(Data excerpts begins)

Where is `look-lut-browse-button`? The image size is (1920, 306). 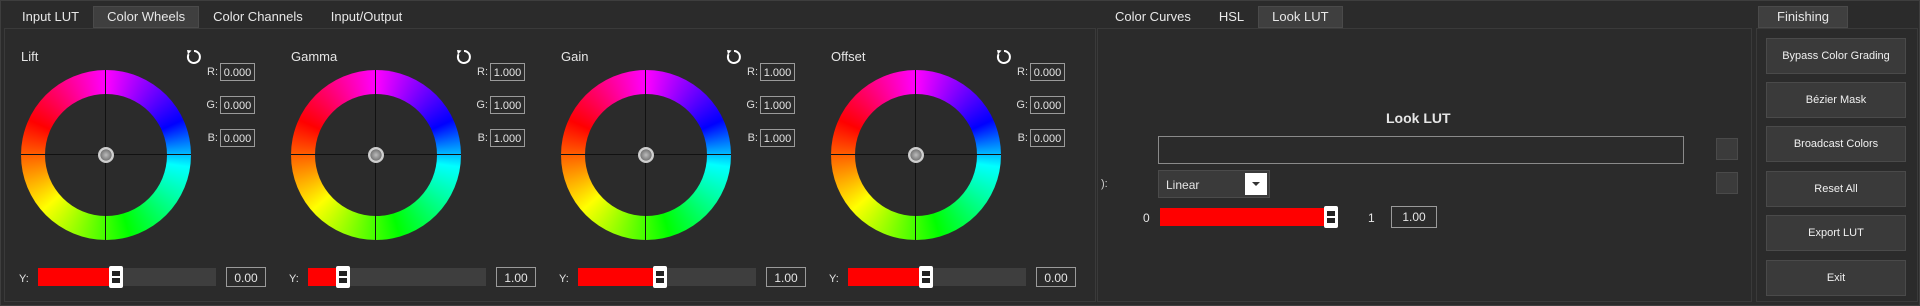 look-lut-browse-button is located at coordinates (1727, 149).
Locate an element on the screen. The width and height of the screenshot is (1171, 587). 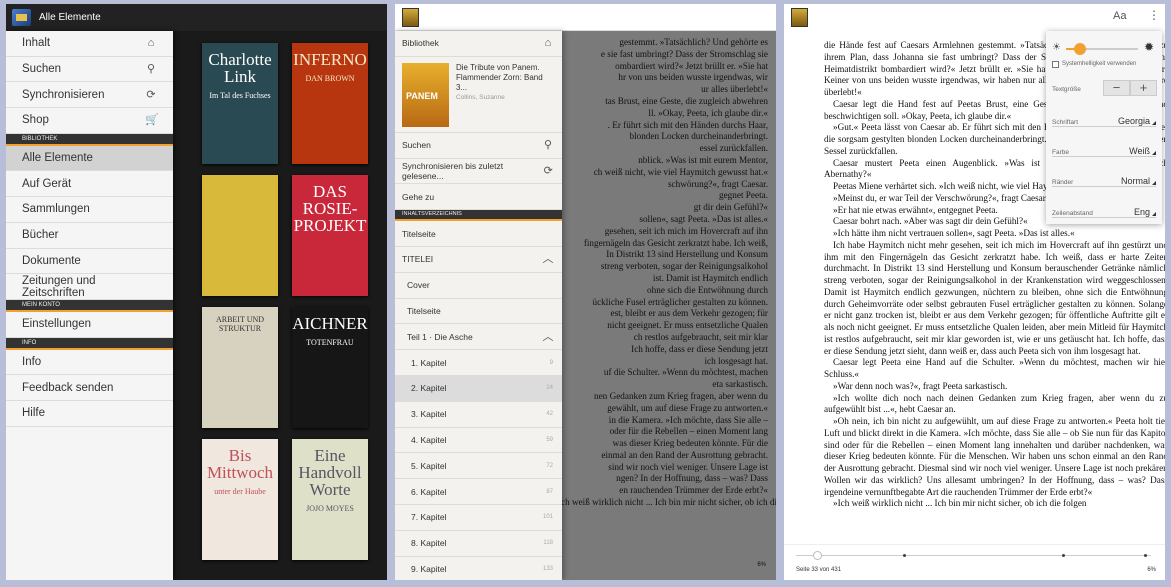
brightness-high-icon: ✹ is located at coordinates (1150, 47).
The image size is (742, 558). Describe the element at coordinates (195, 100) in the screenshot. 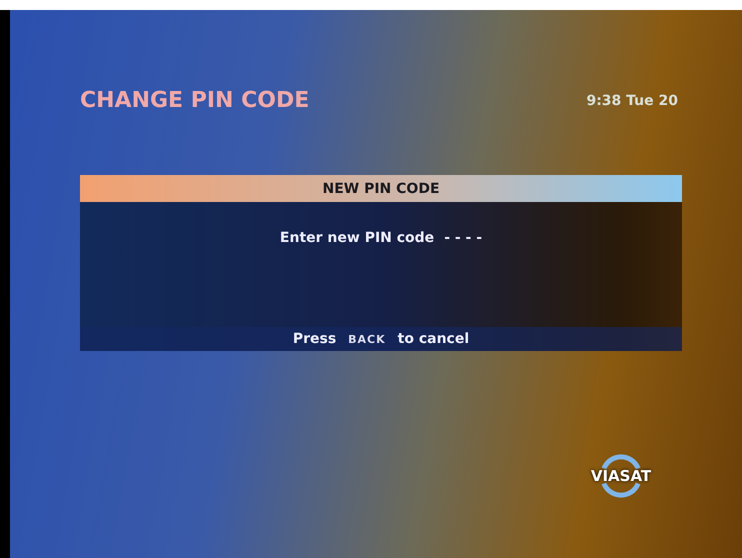

I see `screen-title: CHANGE PIN CODE` at that location.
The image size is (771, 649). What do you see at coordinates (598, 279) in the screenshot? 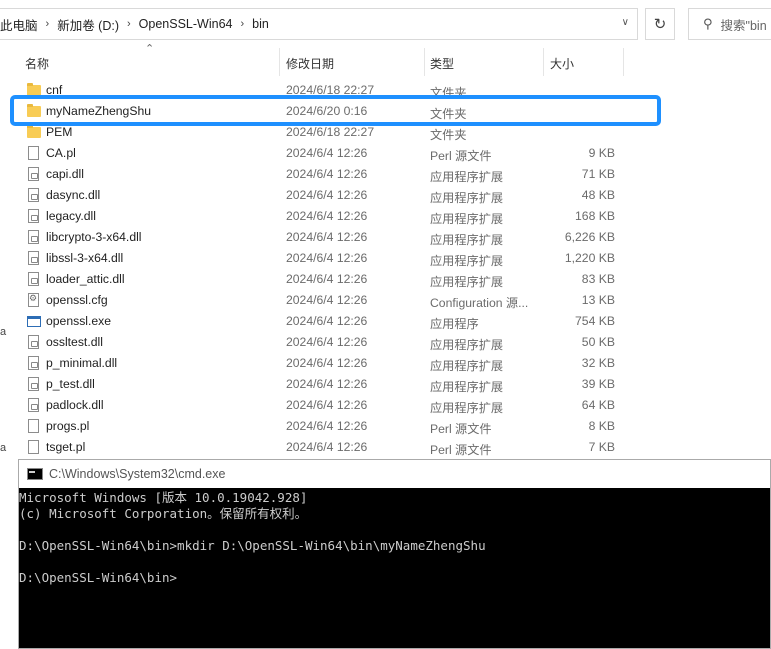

(Data excerpts ends)

**What you need to do**
Recast the lines of the listing above as a numbered list, starting with the line that contains "Locate an element" and continuing through the end of the listing, both included. Skip blank lines and leave out the pictures.

**Your solution**
1. Locate an element on the screen. The width and height of the screenshot is (1171, 587). 
2. brightness-high-icon: ✹ is located at coordinates (1150, 47).
3. The image size is (742, 558). Describe the element at coordinates (195, 100) in the screenshot. 
4. I see `screen-title: CHANGE PIN CODE` at that location.
5. The image size is (771, 649). What do you see at coordinates (598, 279) in the screenshot? 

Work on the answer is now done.